Stat Counter


View My Stats

Friday, January 14, 2011

Assassins

Wikipedia reports that the word assassin was Arabic, which first referred to an Islamic sect of killers who targeted political and religious opponents. They also were reputed to do their evil deeds while under the influence of hashish.


This is interesting because modern American assassins seem to combine in varying mixtures the brew of political and / or religious zealotry with histories of troubled mental states which often involve self-medication by drugs.


Why is it that so many assassins are also poets?
Seung-Hui Cho, Va. Tech killer was an English major whose writing was central to his mental illness. Should any pretensions toward introspective creativity in our youth be a warning sign of a troubled mind?


The notion that possession of concealed weapons by more people make society safer is one that I would like to debate ... at ten paces.
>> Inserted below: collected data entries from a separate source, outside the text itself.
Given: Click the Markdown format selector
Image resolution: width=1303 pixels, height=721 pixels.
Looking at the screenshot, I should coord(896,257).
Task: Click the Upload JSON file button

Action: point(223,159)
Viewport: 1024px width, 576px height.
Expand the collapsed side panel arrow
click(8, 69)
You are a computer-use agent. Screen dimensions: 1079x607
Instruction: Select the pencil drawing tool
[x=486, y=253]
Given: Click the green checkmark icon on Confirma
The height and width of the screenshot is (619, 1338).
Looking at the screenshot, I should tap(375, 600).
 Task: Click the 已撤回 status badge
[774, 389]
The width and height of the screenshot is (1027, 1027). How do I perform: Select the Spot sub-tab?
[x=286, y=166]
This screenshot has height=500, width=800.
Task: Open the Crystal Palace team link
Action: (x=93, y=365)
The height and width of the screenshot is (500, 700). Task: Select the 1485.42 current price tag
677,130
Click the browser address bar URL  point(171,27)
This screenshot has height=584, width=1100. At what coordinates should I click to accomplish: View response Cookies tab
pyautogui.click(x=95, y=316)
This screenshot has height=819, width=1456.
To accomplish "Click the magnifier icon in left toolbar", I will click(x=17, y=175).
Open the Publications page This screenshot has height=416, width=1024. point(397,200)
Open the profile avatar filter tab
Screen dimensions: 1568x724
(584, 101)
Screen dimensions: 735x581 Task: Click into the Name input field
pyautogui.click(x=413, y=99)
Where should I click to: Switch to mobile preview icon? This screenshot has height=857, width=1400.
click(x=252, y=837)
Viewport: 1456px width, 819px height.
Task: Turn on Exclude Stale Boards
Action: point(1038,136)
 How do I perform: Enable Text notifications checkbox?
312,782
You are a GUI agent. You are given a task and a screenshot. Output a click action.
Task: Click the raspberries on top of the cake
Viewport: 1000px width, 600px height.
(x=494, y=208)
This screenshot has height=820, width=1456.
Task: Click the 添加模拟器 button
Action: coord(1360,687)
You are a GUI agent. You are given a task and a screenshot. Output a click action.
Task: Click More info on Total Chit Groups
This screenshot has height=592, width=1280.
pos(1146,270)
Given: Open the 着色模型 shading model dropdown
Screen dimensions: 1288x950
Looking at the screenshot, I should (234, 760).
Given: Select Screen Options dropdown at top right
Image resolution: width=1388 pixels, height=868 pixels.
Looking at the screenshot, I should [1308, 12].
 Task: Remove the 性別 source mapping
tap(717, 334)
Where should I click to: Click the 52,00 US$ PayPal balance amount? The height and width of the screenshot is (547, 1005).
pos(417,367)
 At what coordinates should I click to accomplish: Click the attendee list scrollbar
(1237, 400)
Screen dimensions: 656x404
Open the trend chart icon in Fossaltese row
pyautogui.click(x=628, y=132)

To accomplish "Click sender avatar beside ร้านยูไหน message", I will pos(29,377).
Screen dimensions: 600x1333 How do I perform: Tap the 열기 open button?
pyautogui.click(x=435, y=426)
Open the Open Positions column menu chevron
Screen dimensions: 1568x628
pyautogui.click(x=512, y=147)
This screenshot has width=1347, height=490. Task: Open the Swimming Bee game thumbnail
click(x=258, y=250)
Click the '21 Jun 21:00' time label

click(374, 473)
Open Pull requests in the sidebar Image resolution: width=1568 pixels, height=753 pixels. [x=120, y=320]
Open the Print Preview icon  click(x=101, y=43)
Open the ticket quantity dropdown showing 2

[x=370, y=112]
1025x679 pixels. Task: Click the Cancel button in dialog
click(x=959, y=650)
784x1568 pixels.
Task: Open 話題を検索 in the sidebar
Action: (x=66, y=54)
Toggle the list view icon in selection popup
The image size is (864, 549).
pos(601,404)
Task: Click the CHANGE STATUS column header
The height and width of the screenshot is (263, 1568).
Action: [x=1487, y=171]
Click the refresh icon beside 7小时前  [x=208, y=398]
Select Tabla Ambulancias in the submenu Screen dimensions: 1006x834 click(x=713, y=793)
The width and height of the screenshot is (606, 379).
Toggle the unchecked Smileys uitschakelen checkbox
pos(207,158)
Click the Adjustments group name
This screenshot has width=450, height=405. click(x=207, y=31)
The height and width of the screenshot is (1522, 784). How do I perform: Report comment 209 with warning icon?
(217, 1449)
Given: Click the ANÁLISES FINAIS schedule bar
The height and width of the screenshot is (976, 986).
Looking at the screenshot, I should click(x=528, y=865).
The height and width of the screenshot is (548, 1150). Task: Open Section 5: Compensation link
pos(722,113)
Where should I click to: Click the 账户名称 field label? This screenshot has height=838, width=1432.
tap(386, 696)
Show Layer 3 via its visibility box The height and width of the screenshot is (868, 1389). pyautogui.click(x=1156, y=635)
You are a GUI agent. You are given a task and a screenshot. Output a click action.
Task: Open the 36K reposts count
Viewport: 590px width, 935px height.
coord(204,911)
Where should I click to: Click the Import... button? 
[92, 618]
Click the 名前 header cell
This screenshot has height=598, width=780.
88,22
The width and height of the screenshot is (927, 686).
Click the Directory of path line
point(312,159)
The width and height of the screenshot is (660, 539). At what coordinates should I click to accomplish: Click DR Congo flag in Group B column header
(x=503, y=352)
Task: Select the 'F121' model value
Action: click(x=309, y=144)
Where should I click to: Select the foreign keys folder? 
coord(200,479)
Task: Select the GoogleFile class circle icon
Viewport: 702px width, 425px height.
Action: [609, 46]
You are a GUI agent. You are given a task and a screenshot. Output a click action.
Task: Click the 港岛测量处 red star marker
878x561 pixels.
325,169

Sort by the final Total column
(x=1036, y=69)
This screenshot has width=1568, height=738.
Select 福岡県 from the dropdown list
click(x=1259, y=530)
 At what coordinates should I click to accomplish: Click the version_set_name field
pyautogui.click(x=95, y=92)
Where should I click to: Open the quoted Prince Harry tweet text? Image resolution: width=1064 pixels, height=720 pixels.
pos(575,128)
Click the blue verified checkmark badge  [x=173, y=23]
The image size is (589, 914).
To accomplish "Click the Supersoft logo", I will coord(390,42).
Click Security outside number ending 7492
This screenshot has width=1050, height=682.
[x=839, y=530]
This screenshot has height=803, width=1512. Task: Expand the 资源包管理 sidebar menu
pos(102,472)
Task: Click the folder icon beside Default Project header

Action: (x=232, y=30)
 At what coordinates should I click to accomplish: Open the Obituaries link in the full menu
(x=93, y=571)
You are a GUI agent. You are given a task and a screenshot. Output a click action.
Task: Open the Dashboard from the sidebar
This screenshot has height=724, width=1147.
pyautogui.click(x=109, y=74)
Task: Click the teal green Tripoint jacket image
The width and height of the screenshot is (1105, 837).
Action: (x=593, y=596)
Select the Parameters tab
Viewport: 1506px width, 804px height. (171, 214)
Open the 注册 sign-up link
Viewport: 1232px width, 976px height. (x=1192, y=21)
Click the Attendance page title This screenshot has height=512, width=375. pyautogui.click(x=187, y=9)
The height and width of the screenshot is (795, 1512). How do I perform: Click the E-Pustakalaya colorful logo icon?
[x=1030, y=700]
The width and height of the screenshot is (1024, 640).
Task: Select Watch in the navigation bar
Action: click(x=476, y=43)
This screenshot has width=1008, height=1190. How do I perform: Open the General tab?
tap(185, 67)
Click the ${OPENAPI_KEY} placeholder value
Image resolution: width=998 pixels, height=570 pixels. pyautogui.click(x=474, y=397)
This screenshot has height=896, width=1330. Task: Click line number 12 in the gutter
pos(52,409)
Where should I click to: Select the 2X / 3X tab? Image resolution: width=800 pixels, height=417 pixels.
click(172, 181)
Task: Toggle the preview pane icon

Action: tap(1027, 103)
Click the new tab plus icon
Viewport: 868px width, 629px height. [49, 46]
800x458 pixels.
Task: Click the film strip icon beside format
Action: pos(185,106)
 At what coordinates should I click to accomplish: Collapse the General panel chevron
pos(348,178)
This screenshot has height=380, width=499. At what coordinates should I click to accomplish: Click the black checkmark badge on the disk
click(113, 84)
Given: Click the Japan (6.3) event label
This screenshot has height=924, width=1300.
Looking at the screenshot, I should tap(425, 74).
How far is Tucson from Tombstone?

That is the town where the Earp brothers confronted the Clanton clan at the O.K. Corral back in 1880 or so. As I recall the legend, the Earps were town marshals who intended to arrest the gang members for violating the city ordinance that prohibited carrying of concealed weapons. So, maybe the pro gun people are right ... in an insane way.


Why haven’t those from The Right insisted that Jared Loughner be handled as they wish other “terrorists” to be: interrogated “forcefully” without reference to any Constitutional rights to root out the cause of his actions, whether he had help or is part of a greater conspiracy? Why do they not insist that he be transported to Guantanamo, tried in military court without access to other inmates or counsel?


How many will blame Loughner’s acts on “the government’s socialistic totalitarian policies” which naturally drive certain unbalanced and super sensitive souls to extreme acts?
This was the argument made by the extreme Right — including survivalists and white supremacists — about Tim McVeigh of Oklahoma City bombing infamy. He rationalized his “radicalization” on the events at Ruby Ridge and Waco.


This is not too far different from what was going on in the late 1960's / early 70's from The Left. Radicalized by Viet-Nam, freed from societal constraints by the prevailing anti-establishment rhetoric and counter culture, revolutionary cults like the SLA and Weather Underground (as well as parts of the extreme black liberation movement).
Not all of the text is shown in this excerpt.